____ Passage given
LISP
LISP is one of the simplest computer languages in terms of syntax and semantics, and also one of the most powerful. It was developed in the mid-1950's by John McCarthy at M.I.T. as a "LISt Processing language."
It has been historically used for virtually all Artificial Intelligence programs and is often the environment of choice for applications which require a powerful interactive working environment.
LISP presents a very different way to think about programming from the "algorithmic" languages, such as Python, C++, and Java.
Basic Functions (SET, SETQ, EVAL, ATOM)
We may assign values to variables using the function SET.
For example, the statement (SET 'test 6) would have a value of a 6, and (more importantly, however) would also cause the atom 'test to be bound to the atom 6.
The function SETQ is the same as SET, but it causes LISP to act as if the first argument was quoted. Observe the following examples:
| Statement | Value | Comment |
|---|---|---|
| (SET 'a (MULT 2 3)) | 6 | a is an atom with a value of 6 |
| (SET 'a '(MULT 2 3)) | (MULT 2 3) | a is a list with 3 elements |
| (SET 'b 'a) | a | b is an atom with a value of the character a |
| (SET 'c a) | (MULT 2 3) | c is a list with 3 elements |
| (SETQ EX (ADD 3 (MULT 2 5))) | 13 | The variable EX has a value of 13 |
| (SETQ VOWELS '(A E I O U)) | (A E I O U) | VOWELS is a list of 5 elements |
The function EVAL returns the value of its argument, after it has been evaluated.
For example, (SETQ z '(ADD 2 3)) has a value of the list (ADD 2 3); the function (EVAL 'z) has a value of (ADD 2 3); the function (EVAL z) has a value of 5 (but the binding of the atom z has not changed).
In this last example, you can think of z being "resolved" twice: once because it is an argument to a function and LISP evaluates all arguments to functions before the function is invoked, and once when the function EVAL is invoked to resolve arguments.
The function ATOM can be used to determine whether an item is an atom or a list. It returns either "true", or "NIL" for false. Consider the following examples:
| Statement | Value | Comment |
|---|---|---|
| (SETQ p '(ADD 1 2 3 4)) | (ADD 1 2 3 4) | p is a list with 5 elements |
| (ATOM 'p) | true | The argument to ATOM is the atom p |
| (ATOM p) | NIL | Because p is not quoted, it is evaluated to the 5-element list. |
| (EVAL p) | 10 | The argument to EVAL is the value of p; the value of p is 10. |
List Functions (CAR, CDR, CONS, REVERSE)
The two most famous LISP functions are CAR and CDR (pronounced: could-er), named after registers of a now long-forgotten IBM machine on which LISP was first developed.
The function (CAR x) returns the first item of the list x (and x must be a list or an error will occur); (CDR x) returns the list without its first element (again, x must be a list).
The function CONS takes two arguments, of which the second must be a list.
It returns a list which is composed by placing the first argument as the first element in the second argument's list.
The function REVERSE returns a list which is its arguments in reverse order.
________
____ Information provided
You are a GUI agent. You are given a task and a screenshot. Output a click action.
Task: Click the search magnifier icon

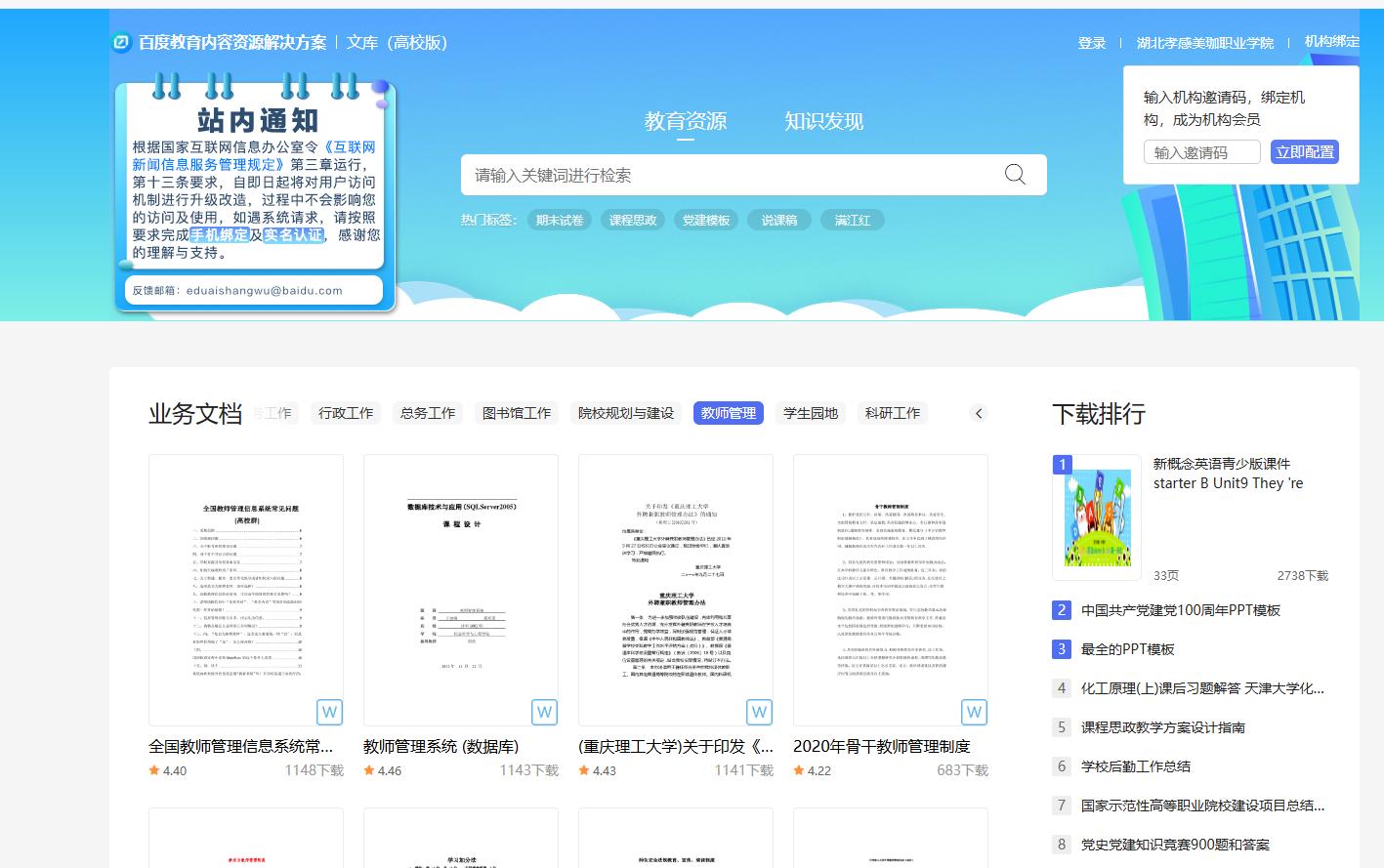point(1014,174)
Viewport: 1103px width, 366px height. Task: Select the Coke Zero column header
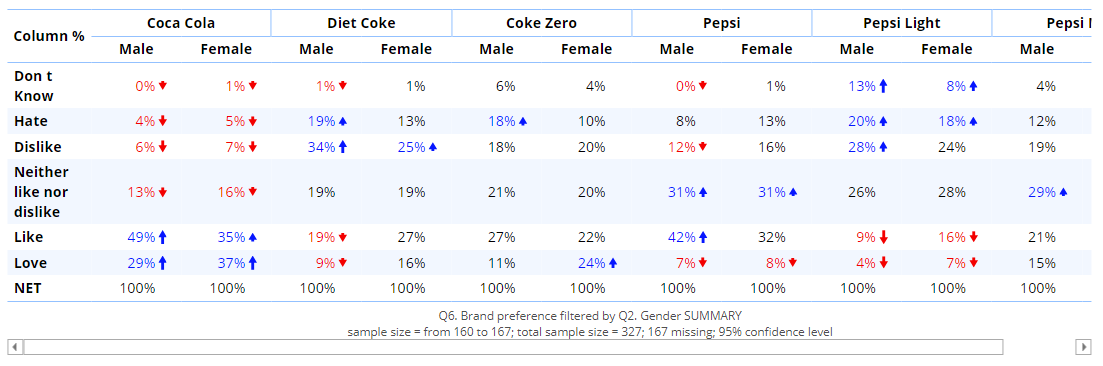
________
### What to work on
• A. List every function named in the two section headings of the LISP passage.
• B. Extend the LISP passage past its final sentence about REVERSE.

### Response list
• A. SET, SETQ, EVAL, ATOM, CAR, CDR, CONS, REVERSE

• B.
The CAR and CDR functions are used extensively to grab specific elements of a list or sublist, that there's a shorthand for this: (CADR x) is the same as (CAR (CDR x)), which retrieves the second element of the list x; (CAADDAR x) is a shorthand for (CAR (CAR (CDR (CDR (CAR x))))), and so on.
The following examples illustrate the use of CAR, CDR, CONS, and REVERSE:
| Statement | Value |
|---|---|
| (CAR '(This is a list)) | This |
| (CDR '(This is a list)) | (is a list) |
| (CONS 'red '(white blue)) | (red white blue) |
| (SETQ z (CONS '(red white blue) (CDR '(This is a list)))) | ((red white blue) is a list) |
| (REVERSE z) | (list a is (red white blue)) |
| (CDDAR z) | (blue) |
Arithmetic Functions (ADD, MULT, ...)
As you have probably already figured out, the function ADD simply summed its arguments.
We'll also be using the following arithmetic functions:
| Function | Result |
|---|---|
| (ADD x1 x2 …) | sum of all arguments |
| (SUB a b) | a-b |
| (MULT x1 x2 …) | product of all arguments |
| (DIV a b) | a/b |
| (SQUARE a) | a*a |
| (EXP a n) | an |
| (EQ a b) | true if a and b are equal, NIL otherwise |
| (POS a) | true if a is positive, NIL otherwise |
| (NEG a) | true if a is negative, NIL otherwise |
Functions ADD, SUB, MULT, and DIV can be written as their common mathematical symbols, +, -, *, and /. Here are some examples of these functions:
| Statement | Value |
|---|---|
| (ADD (EXP 2 3) (SUB 4 1) (DIV 54 4)) | 24.5 |
| (- (* 3 2) (- 12 (+ 1 2 1))) | -2 |
| (ADD (SQUARE 3) (SQUARE 4)) | 25 |
User-defined Functions
LISP also allows us to create our own functions using the DEF function. (We will sometimes use DEFUN rather than DEF, as it is a bit more standard terminology.) For example,
(DEF SECOND (args) (CAR (CDR args)))defines a new function called SECOND which operates on a single parameter named "args".
SECOND will take the CDR of the parameter and then the CAR of that result.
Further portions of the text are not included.